I was stunned. Why do you even go to seminary if that’s the extent of your Biblical knowledge? But I figured that if that’s where my fellow students were, this degree was going to be a piece of cake. In retrospect, I must have been insufferable to my classmates.

Shortly thereafter, I was in another class and we’d broken up into small groups to discuss a reading from Reinhold Niebuhr. I hadn’t read this particular book, but I thought I knew enough about Niebuhr to bluff my way past these Mark 8:14 students.

I started waxing eloquent about Niebuhr, when one guy, who later became one of my best friends, Kevin Phipps, said, “That’s not what this is about at all. Did you even read this book?”

I just sat there, my face turning red. Kevin looked around and rolled his eyes.

I suspect that eye-rolling must have gotten to be a familiar reflex for Jesus as the disciples demonstrated time after time that they hadn’t really read and therefore completely misunderstood the homework assignment.

“What do you want me to do for you?”

I imagine that Jesus had gotten tired of asking that question by this time. Jesus and the disciples had been “on the way” for quite some time. As soon as our passage for today concludes, Jesus will begin to make preparations for his entry into Jerusalem. Our text places us right before Palm Sunday and all the intensity of Holy Week.

But how did we get this far?

Well, Jesus and the disciples begin moving figuratively, if not immediately geographically, toward Jerusalem with all its ominous overtones. Jesus heals a blind man all the way back in chapter eight, the only healing in Mark where Jesus has trouble getting it right the first time. Jesus spits in his hands, puts his hands on the man’s eyes, and all the blind man sees after the first attempt are “trees walking” (v. 24). Then Jesus puts his hands over the man’s eyes again, “and his sight [is] restored” (v. 25).

Directly after this interesting encounter with the blind man in Bethsaida, Jesus and the disciples take off for Caesarea Philippi, “and on the way, he [asks] his disciples, ‘Who do people say that I am?’” (v. 27).

“On the way,” of course, is a means of speaking about the inexorable journey to Jerusalem. The cross, therefore, is the lens through which Mark wants us to interpret what happens “on the way.”

That the journey to Jerusalem begins with the healing of a blind man, and ends with the healing of another blind man, Bartimaeus, isn’t accidental. These two rhetorical bookends act as a commentary on the disciples’ response to Jesus’ prediction of his own death.

What does that mean?

Well, take a look at both ends of this journey to Jerusalem. Back in chapter eight, just prior to the first healing of the blind man in Bethsaida, the disciples have witnessed the feeding of the four thousand, the second such miraculous feeding in a very short time (the feeding of the five thousand takes place just prior in chapter six).

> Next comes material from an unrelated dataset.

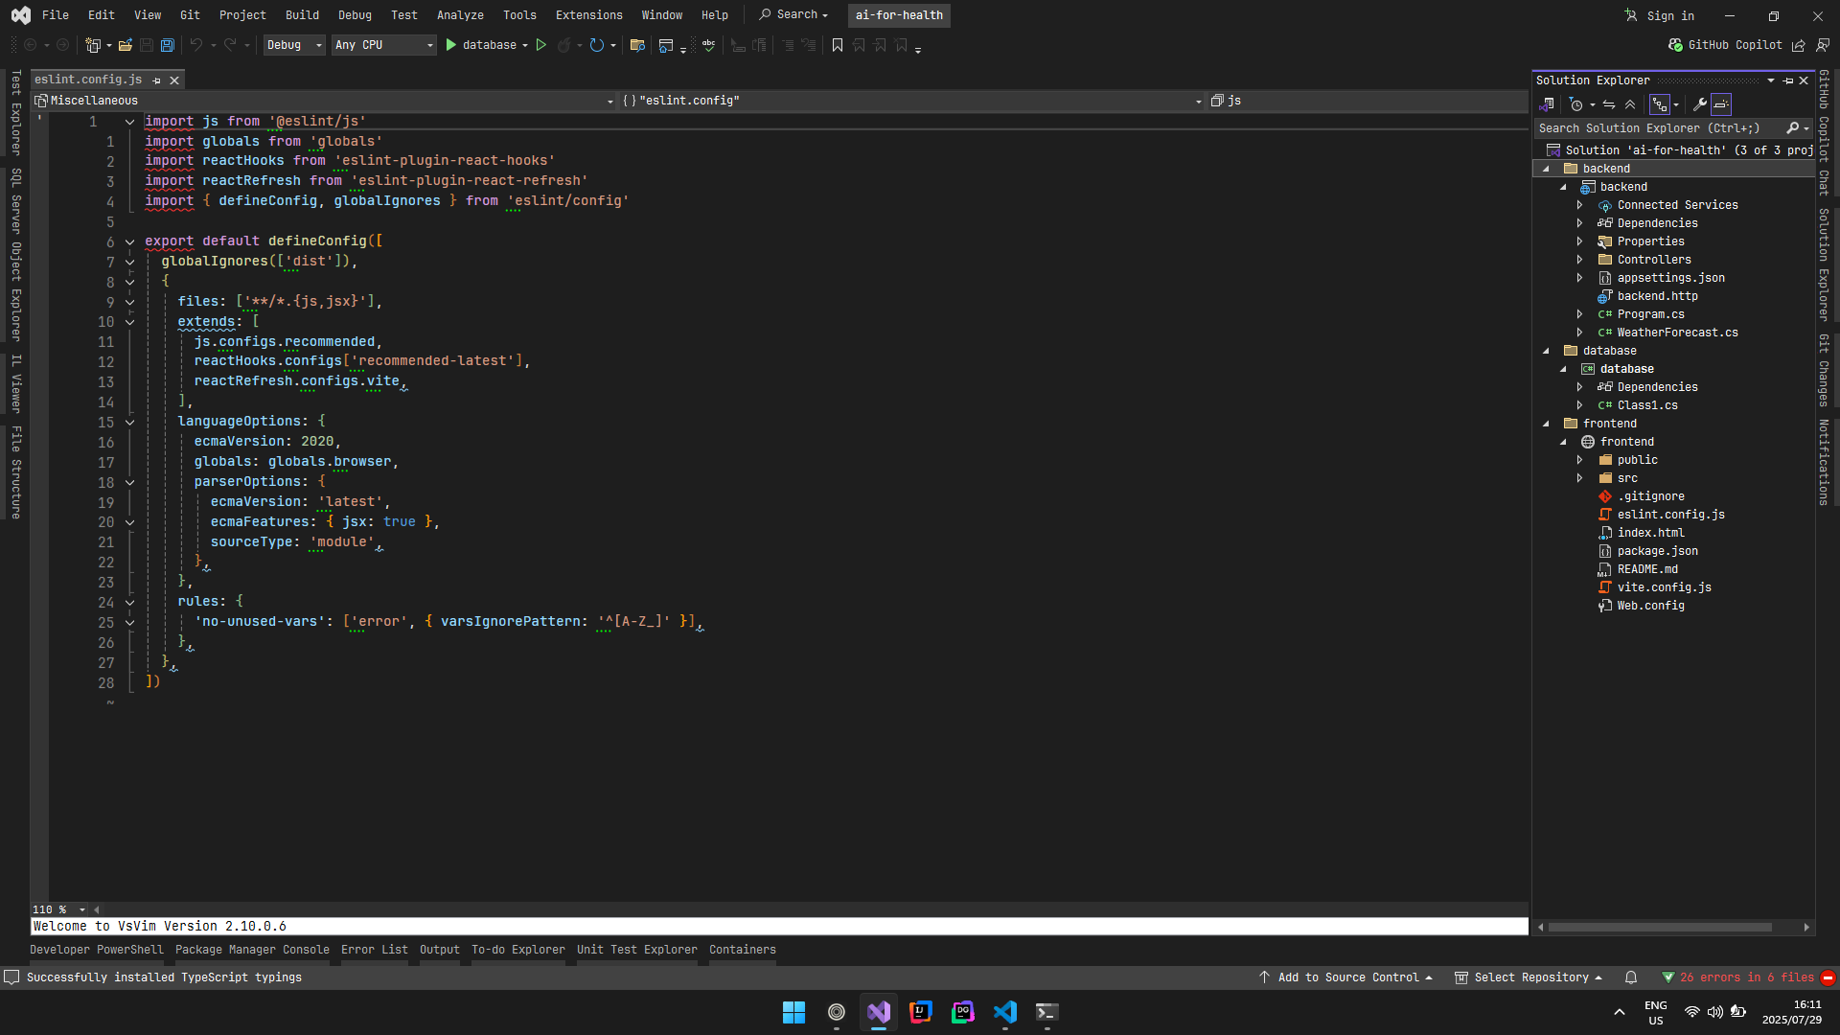Switch to the Error List tab
The image size is (1840, 1035).
374,950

After the feeding of the four thousand, Jesus and the disciples get into a boat, but “the disciples had forgotten to bring any bread” (8:14). Jesus begins speaking about “the yeast of the Pharisees and the yeast of Herod.” And they think Jesus is talking about the fact that they’ve neglected to bring Twinkies for the boat ride. To which Jesus responds incredulously, “Why are y’all worried about bread? Didn’t you just see what I did with the five thousand and the four thousand? Were you just not paying attention? How do you not get this?”